Targeting von Willebrand Factor to Model Disease in Human Pluripotent Stem Cells
The disclosed technology offers a CRISPR-Cas9 generated, isogenic hPSC-EC in-vitro model for studying disease dynamics and therapeutic candidates for VWF-deficient diseases such as Von Willebrand disease (VWD).
What is the Problem?
Von Willebrand disease (VWD) is a blood disorder in which patients have diminished expression or function of von Willebrand factor (VWF). VWF is a blood-clotting protein and low expression can lead to reduced blood clotting ability in patients. Methods of studying VWD and its potential therapeutics are currently limited to VWF knockout animal models and VWF-deficient human donor EC models. These methods are limited by the high degree of variability between donor cell populations, and the low tolerance of passage that the cells have in culture.
What is the Solution?
The solution is the disclosed technology that offers a CRISPR-Cas9 generated, isogenic hPSC-EC in-vitro model for studying disease dynamics and therapeutic candidates for VWF-deficient diseases, such as VWD. This innovation provides an isogenic VWF hPSC-EC cell line proven to be an accurate model for assessing the efficacy of new therapeutics in VWF-deficient diseases. The model enables therapeutic efficacy studies through highly sensitive induction of VWF expression, increasing the clotting ability in patients with VWD.

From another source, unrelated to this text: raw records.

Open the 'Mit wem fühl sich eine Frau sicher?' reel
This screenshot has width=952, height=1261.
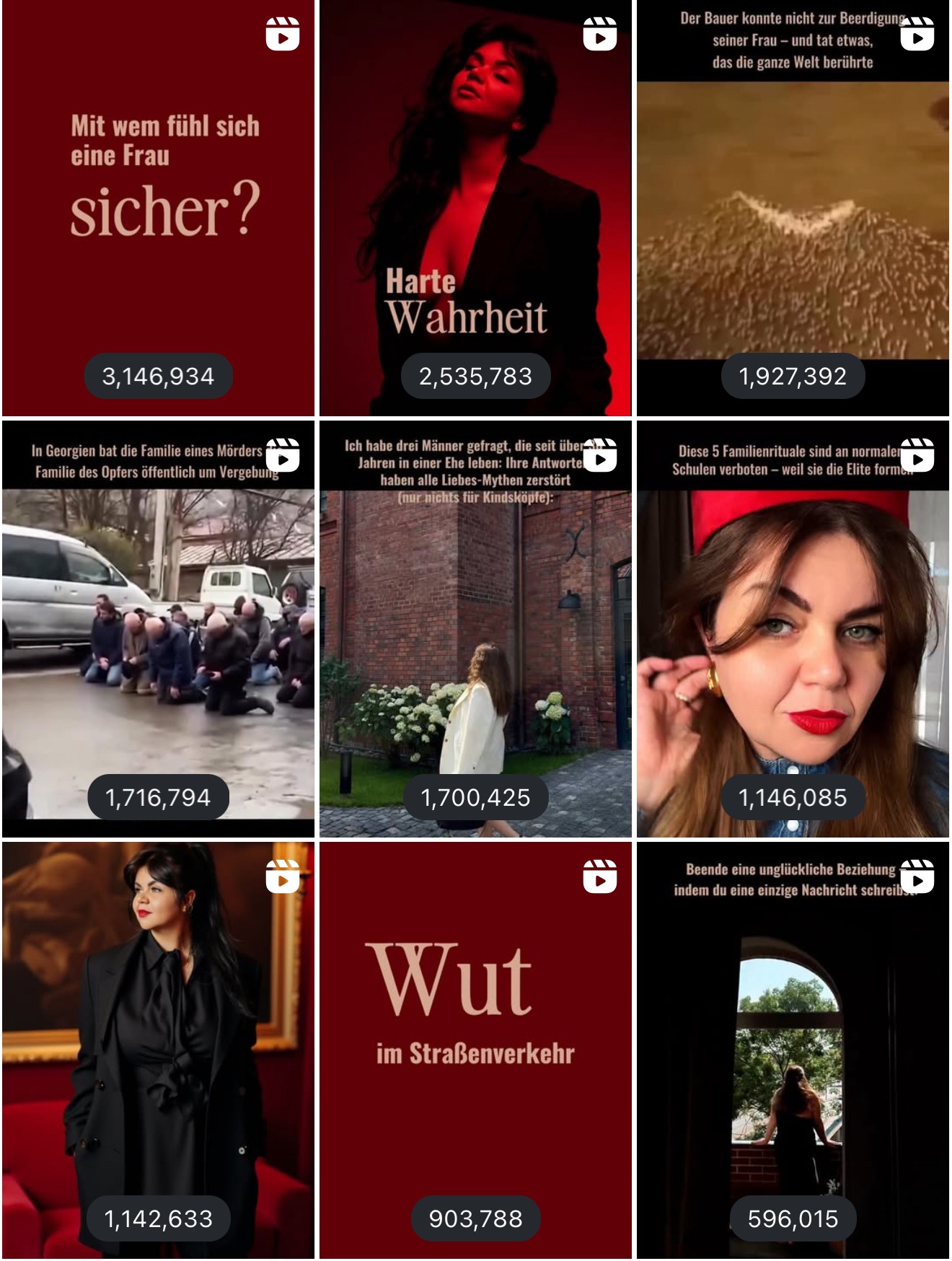pos(158,208)
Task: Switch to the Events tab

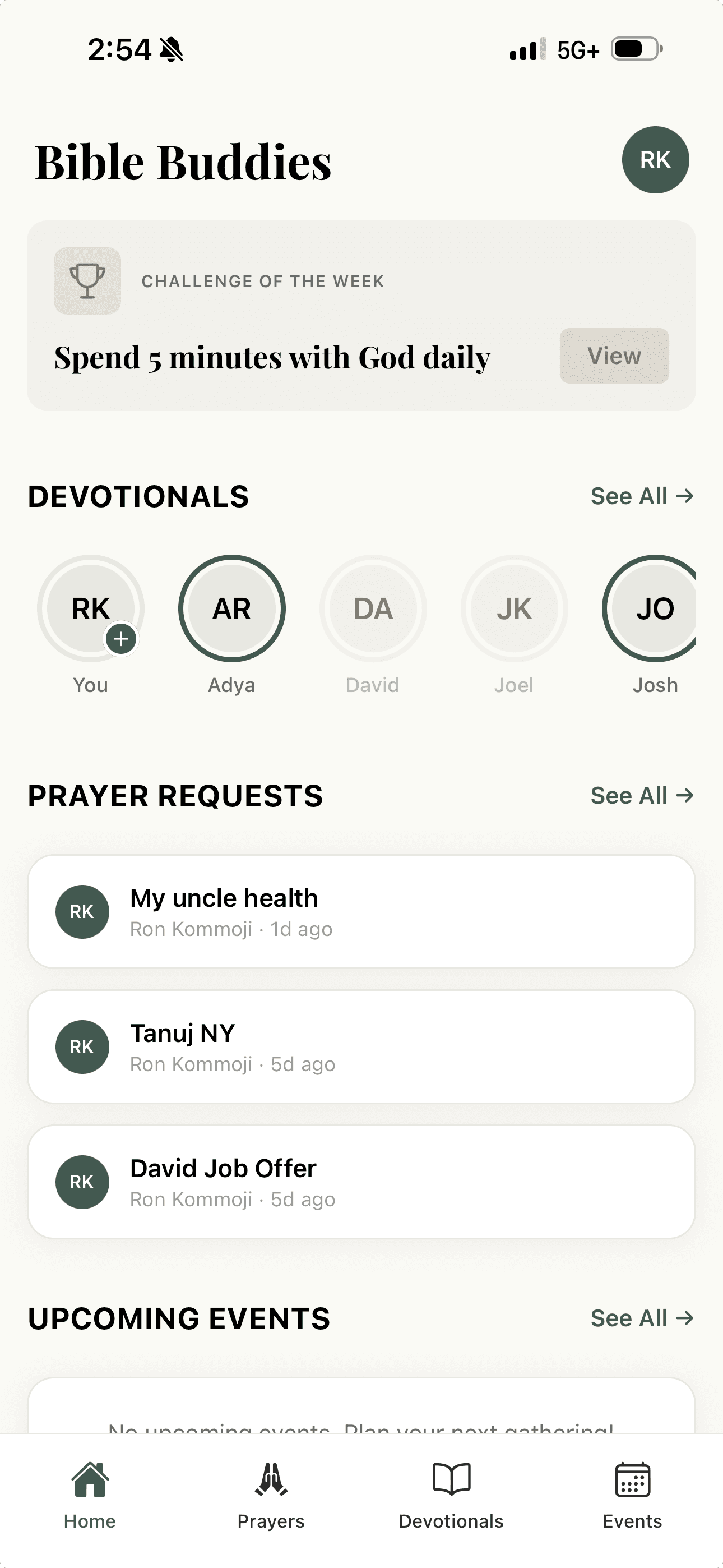Action: (632, 1495)
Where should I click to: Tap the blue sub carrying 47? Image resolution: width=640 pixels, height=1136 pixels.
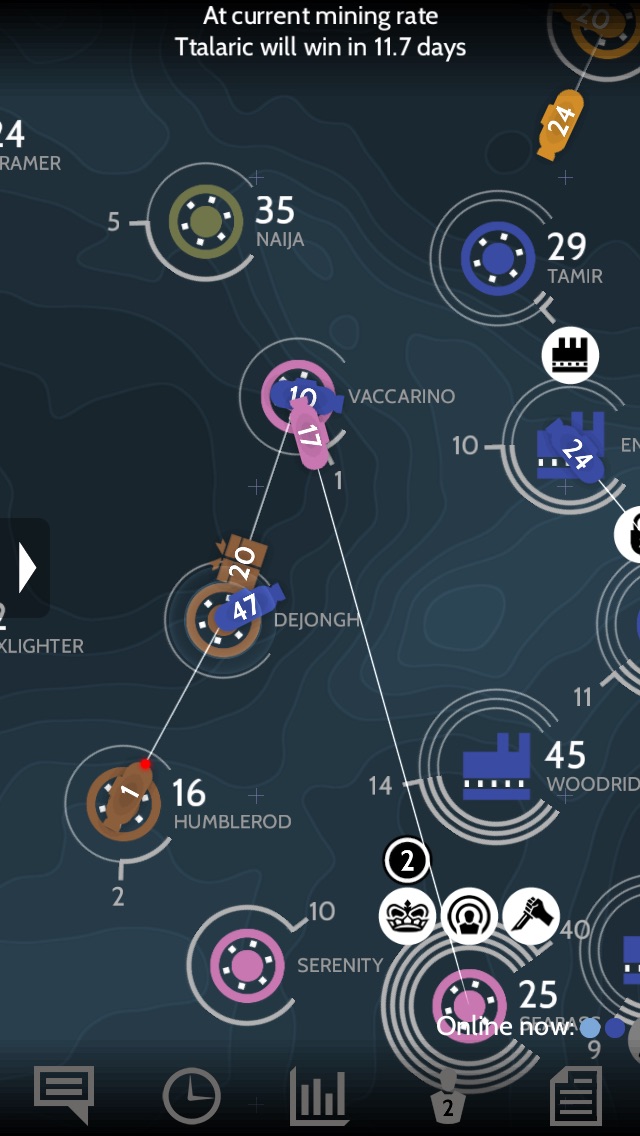tap(243, 608)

What is the Competitive Advantage?
The competitive advantage of this technology lies in its ability to improve research methods for studying VWD and potential therapeutics. With a population prevalence of clinically relevant reduced VWF levels estimated to be approximately 1% in the United States, and high costs associated with treating severe VWD, this innovation has the potential to contribute to the development of more effective and cost-efficient treatments.The technology can be applied to a wide range of applications, including studying pathogenicity of VWF mutations, developing gene-edited hPSC-EC therapies, and investigating delayed-release formulations to prolong increased VWF levels in patients with VWD.